Collected data entries
-------------------------

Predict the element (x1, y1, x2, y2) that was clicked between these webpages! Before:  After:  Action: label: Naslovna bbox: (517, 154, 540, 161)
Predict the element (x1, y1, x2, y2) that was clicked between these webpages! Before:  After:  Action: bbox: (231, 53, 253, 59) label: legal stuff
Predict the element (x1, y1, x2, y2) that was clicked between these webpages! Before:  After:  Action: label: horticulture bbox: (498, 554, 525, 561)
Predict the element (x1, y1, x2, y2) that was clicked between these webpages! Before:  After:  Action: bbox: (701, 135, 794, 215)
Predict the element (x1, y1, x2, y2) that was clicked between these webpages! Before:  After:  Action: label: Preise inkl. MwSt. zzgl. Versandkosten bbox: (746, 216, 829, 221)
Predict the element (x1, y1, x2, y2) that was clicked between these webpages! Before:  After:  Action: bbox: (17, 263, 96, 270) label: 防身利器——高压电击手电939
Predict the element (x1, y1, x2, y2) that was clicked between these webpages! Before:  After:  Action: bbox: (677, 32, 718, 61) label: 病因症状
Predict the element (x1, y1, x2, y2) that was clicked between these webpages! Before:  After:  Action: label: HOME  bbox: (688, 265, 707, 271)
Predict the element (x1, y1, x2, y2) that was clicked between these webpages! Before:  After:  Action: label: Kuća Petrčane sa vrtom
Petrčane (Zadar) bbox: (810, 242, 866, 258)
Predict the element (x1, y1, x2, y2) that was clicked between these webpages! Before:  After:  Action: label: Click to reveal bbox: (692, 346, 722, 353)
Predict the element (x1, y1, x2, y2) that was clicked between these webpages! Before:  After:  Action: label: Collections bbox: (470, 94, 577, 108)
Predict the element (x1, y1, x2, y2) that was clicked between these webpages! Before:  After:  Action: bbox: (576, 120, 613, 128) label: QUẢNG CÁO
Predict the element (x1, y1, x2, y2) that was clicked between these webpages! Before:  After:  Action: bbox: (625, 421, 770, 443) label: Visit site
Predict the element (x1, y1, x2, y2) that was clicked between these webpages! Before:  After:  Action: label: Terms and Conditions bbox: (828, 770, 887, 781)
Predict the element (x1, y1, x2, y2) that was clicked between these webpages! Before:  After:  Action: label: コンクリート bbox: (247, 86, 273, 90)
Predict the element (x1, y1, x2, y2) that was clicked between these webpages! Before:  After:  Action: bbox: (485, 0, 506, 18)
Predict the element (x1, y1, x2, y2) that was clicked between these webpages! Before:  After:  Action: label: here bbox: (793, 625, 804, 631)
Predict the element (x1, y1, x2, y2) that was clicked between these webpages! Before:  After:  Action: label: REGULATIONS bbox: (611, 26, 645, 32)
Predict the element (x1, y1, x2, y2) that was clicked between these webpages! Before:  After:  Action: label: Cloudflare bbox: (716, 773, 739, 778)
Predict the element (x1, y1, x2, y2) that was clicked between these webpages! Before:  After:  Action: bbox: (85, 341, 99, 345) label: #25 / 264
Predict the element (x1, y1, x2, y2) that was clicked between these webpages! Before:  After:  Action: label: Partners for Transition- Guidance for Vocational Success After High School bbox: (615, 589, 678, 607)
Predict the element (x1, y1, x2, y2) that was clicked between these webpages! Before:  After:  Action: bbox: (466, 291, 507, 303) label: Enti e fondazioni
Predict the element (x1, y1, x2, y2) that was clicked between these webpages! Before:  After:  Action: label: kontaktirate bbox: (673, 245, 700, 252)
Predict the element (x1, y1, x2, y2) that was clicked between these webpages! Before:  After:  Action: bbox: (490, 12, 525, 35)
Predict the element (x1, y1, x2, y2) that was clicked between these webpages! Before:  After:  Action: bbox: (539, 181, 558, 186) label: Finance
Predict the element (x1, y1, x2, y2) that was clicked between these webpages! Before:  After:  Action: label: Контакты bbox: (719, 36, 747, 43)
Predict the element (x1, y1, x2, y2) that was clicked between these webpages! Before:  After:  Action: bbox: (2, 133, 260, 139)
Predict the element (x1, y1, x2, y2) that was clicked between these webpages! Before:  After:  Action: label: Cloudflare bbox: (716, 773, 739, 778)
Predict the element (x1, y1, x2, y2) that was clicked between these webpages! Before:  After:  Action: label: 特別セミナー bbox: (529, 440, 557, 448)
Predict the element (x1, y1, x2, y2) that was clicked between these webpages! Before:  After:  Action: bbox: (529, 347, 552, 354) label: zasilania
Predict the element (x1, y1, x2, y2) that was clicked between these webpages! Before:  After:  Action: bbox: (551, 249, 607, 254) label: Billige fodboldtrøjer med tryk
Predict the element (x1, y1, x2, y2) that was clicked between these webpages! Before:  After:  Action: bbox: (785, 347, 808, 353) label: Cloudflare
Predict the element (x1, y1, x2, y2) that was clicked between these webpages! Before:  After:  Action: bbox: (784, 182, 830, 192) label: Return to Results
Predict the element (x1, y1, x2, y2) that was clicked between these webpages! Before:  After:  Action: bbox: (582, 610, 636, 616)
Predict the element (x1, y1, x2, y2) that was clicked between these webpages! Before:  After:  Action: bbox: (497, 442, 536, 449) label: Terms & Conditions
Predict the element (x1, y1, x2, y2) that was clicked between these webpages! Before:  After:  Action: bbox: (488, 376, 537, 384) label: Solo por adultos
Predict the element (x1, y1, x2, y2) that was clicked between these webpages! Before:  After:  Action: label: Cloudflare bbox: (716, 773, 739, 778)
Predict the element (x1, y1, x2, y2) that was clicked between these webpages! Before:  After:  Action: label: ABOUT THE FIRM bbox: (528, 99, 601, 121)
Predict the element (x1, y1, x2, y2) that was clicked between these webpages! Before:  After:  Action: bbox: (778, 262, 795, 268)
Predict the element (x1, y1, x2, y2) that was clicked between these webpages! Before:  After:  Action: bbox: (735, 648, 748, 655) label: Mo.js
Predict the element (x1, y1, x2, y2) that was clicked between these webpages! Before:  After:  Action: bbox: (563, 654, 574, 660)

-------------------------

> **Exercise description**
Copy all of the material above word for word.

> **Expected output**
Predict the element (x1, y1, x2, y2) that was clicked between these webpages! Before:  After:  Action: label: Naslovna bbox: (517, 154, 540, 161)
Predict the element (x1, y1, x2, y2) that was clicked between these webpages! Before:  After:  Action: bbox: (231, 53, 253, 59) label: legal stuff
Predict the element (x1, y1, x2, y2) that was clicked between these webpages! Before:  After:  Action: label: horticulture bbox: (498, 554, 525, 561)
Predict the element (x1, y1, x2, y2) that was clicked between these webpages! Before:  After:  Action: bbox: (701, 135, 794, 215)
Predict the element (x1, y1, x2, y2) that was clicked between these webpages! Before:  After:  Action: label: Preise inkl. MwSt. zzgl. Versandkosten bbox: (746, 216, 829, 221)
Predict the element (x1, y1, x2, y2) that was clicked between these webpages! Before:  After:  Action: bbox: (17, 263, 96, 270) label: 防身利器——高压电击手电939
Predict the element (x1, y1, x2, y2) that was clicked between these webpages! Before:  After:  Action: bbox: (677, 32, 718, 61) label: 病因症状
Predict the element (x1, y1, x2, y2) that was clicked between these webpages! Before:  After:  Action: label: HOME  bbox: (688, 265, 707, 271)
Predict the element (x1, y1, x2, y2) that was clicked between these webpages! Before:  After:  Action: label: Kuća Petrčane sa vrtom
Petrčane (Zadar) bbox: (810, 242, 866, 258)
Predict the element (x1, y1, x2, y2) that was clicked between these webpages! Before:  After:  Action: label: Click to reveal bbox: (692, 346, 722, 353)
Predict the element (x1, y1, x2, y2) that was clicked between these webpages! Before:  After:  Action: label: Collections bbox: (470, 94, 577, 108)
Predict the element (x1, y1, x2, y2) that was clicked between these webpages! Before:  After:  Action: bbox: (576, 120, 613, 128) label: QUẢNG CÁO
Predict the element (x1, y1, x2, y2) that was clicked between these webpages! Before:  After:  Action: bbox: (625, 421, 770, 443) label: Visit site
Predict the element (x1, y1, x2, y2) that was clicked between these webpages! Before:  After:  Action: label: Terms and Conditions bbox: (828, 770, 887, 781)
Predict the element (x1, y1, x2, y2) that was clicked between these webpages! Before:  After:  Action: label: コンクリート bbox: (247, 86, 273, 90)
Predict the element (x1, y1, x2, y2) that was clicked between these webpages! Before:  After:  Action: bbox: (485, 0, 506, 18)
Predict the element (x1, y1, x2, y2) that was clicked between these webpages! Before:  After:  Action: label: here bbox: (793, 625, 804, 631)
Predict the element (x1, y1, x2, y2) that was clicked between these webpages! Before:  After:  Action: label: REGULATIONS bbox: (611, 26, 645, 32)
Predict the element (x1, y1, x2, y2) that was clicked between these webpages! Before:  After:  Action: label: Cloudflare bbox: (716, 773, 739, 778)
Predict the element (x1, y1, x2, y2) that was clicked between these webpages! Before:  After:  Action: bbox: (85, 341, 99, 345) label: #25 / 264
Predict the element (x1, y1, x2, y2) that was clicked between these webpages! Before:  After:  Action: label: Partners for Transition- Guidance for Vocational Success After High School bbox: (615, 589, 678, 607)
Predict the element (x1, y1, x2, y2) that was clicked between these webpages! Before:  After:  Action: bbox: (466, 291, 507, 303) label: Enti e fondazioni
Predict the element (x1, y1, x2, y2) that was clicked between these webpages! Before:  After:  Action: label: kontaktirate bbox: (673, 245, 700, 252)
Predict the element (x1, y1, x2, y2) that was clicked between these webpages! Before:  After:  Action: bbox: (490, 12, 525, 35)
Predict the element (x1, y1, x2, y2) that was clicked between these webpages! Before:  After:  Action: bbox: (539, 181, 558, 186) label: Finance
Predict the element (x1, y1, x2, y2) that was clicked between these webpages! Before:  After:  Action: label: Контакты bbox: (719, 36, 747, 43)
Predict the element (x1, y1, x2, y2) that was clicked between these webpages! Before:  After:  Action: bbox: (2, 133, 260, 139)
Predict the element (x1, y1, x2, y2) that was clicked between these webpages! Before:  After:  Action: label: Cloudflare bbox: (716, 773, 739, 778)
Predict the element (x1, y1, x2, y2) that was clicked between these webpages! Before:  After:  Action: label: 特別セミナー bbox: (529, 440, 557, 448)
Predict the element (x1, y1, x2, y2) that was clicked between these webpages! Before:  After:  Action: bbox: (529, 347, 552, 354) label: zasilania
Predict the element (x1, y1, x2, y2) that was clicked between these webpages! Before:  After:  Action: bbox: (551, 249, 607, 254) label: Billige fodboldtrøjer med tryk
Predict the element (x1, y1, x2, y2) that was clicked between these webpages! Before:  After:  Action: bbox: (785, 347, 808, 353) label: Cloudflare
Predict the element (x1, y1, x2, y2) that was clicked between these webpages! Before:  After:  Action: bbox: (784, 182, 830, 192) label: Return to Results
Predict the element (x1, y1, x2, y2) that was clicked between these webpages! Before:  After:  Action: bbox: (582, 610, 636, 616)
Predict the element (x1, y1, x2, y2) that was clicked between these webpages! Before:  After:  Action: bbox: (497, 442, 536, 449) label: Terms & Conditions
Predict the element (x1, y1, x2, y2) that was clicked between these webpages! Before:  After:  Action: bbox: (488, 376, 537, 384) label: Solo por adultos
Predict the element (x1, y1, x2, y2) that was clicked between these webpages! Before:  After:  Action: label: Cloudflare bbox: (716, 773, 739, 778)
Predict the element (x1, y1, x2, y2) that was clicked between these webpages! Before:  After:  Action: label: ABOUT THE FIRM bbox: (528, 99, 601, 121)
Predict the element (x1, y1, x2, y2) that was clicked between these webpages! Before:  After:  Action: bbox: (778, 262, 795, 268)
Predict the element (x1, y1, x2, y2) that was clicked between these webpages! Before:  After:  Action: bbox: (735, 648, 748, 655) label: Mo.js
Predict the element (x1, y1, x2, y2) that was clicked between these webpages! Before:  After:  Action: bbox: (563, 654, 574, 660)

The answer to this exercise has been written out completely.